In recent years, Haley House has turned its attention to food insecurity among seniors. The Thornton Street farm recently wrapped its third year of the Highland Park Senior Produce Distribution Program, an initiative which began in 2020 as a response to heightened food insecurity among seniors during the pandemic, distributed 55%, totaling over 500 bags, of the produce grown over 12 weeks during the growing season in the summer to neighborhood seniors. Around 20% of the farm’s produce was redistributed back into Haley House’s Take Back the Kitchen, LiFT and soup kitchen programs.

In addition to the fresh produce grown, the Thornton Street Farm offers opportunities for youth groups and schools to give teenage students hands-on opportunities to learn about growing and agriculture each season.
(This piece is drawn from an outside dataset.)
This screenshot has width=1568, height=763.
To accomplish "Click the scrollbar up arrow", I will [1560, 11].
From May to October 2022, the farm worked with over a dozen teenagers and several 8 to 12 year-olds in a newly launched Junior Farmer Program. Multiple local schools also engaged with programs on the farm.
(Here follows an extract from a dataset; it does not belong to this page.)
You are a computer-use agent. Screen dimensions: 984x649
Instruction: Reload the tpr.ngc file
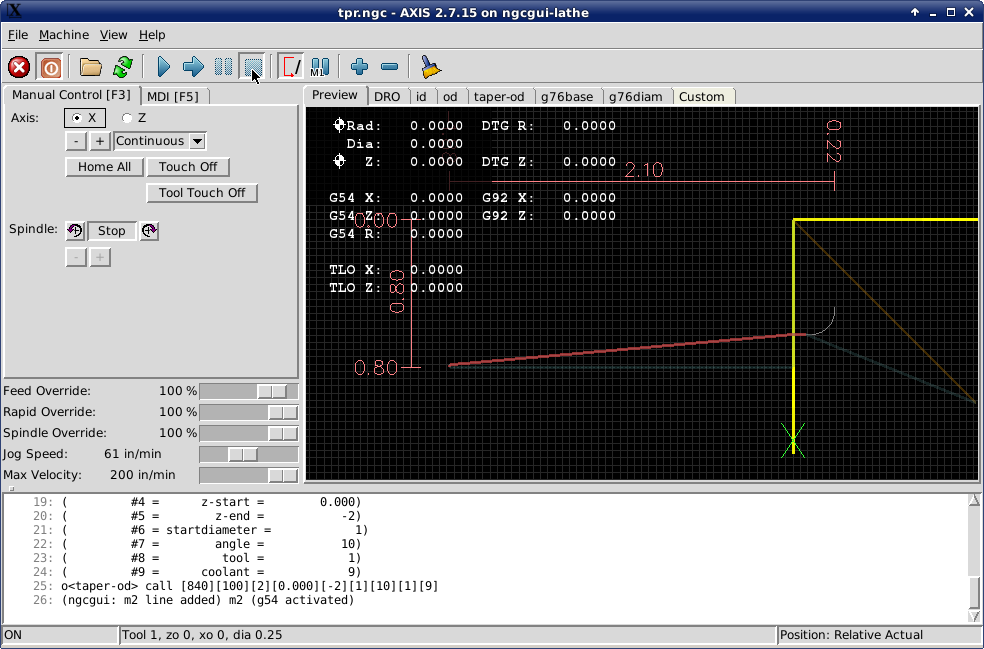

“Having access to space that you can actually grow and learn farming in the confines of Boston, I think it’s just like a unique experience and opportunity,” Vilar said. “So for us specifically, we get hit up a lot from schools and community organizations and youth groups and just folks that want to be part of the space and the land in a meaningful way.”

Boston, MA: Aug. 17, 2023 — Haley House summer interns Autumn and Jacob tend to the Thornton Street farm’s crops. Engaging youth in land stewardship initiatives is one of the organization’s priorities. Photo via Haley House

These programs have proven to be successful, but they aren’t without their challenges — choosing an adequate location to build a farm within a city, for instance.

“In urban areas, especially in areas like Boston and across the city, most of our soil is contaminated with urban fill and has high levels of lead,” said Strachila. “If you’re going to be growing food in the soil, you need to be doing some soil remediation.” Strachila also stressed the importance of taking water into account when considering irrigation systems for urban farms.

According to Vilar, there’s also a social limitation to urban farming. He believes tackling food insecurity can’t be the sole responsibility of individuals and grassroots organizations, especially when the greater issue is systemic.

“I think it’s more like, we are an access point for folks who are facing food insecurity,” he said. “We noticed that in the pandemic, our numbers almost doubled, sometimes quadrupled, with the amount of folks that needed just food in general. And that is a systemic problem that I don’t think any organization is going to solve.”

Despite the obstacles they face, organizations like Haley House continue to offer assistance to hundreds of people each week, making healthy food accessible – whether that is through hot meals or their food pantry — while providing food education and community outreach programs.

It’s all thanks to the volunteers — those running the soup kitchen where meals made from Thornton Farm produce are served. For live-in resident Rachel Wallace, who manages the direct services of the organization, this is more than just work. Being integrated in her community allows her to connect with guests in ways beyond service.

“There are times where in the summer, I would sit outside and read with some of our guests,” said Wallace. “So it’s not like we’re just interacting in this one certain context. It’s like we are continuously in community with the people that we’re serving.”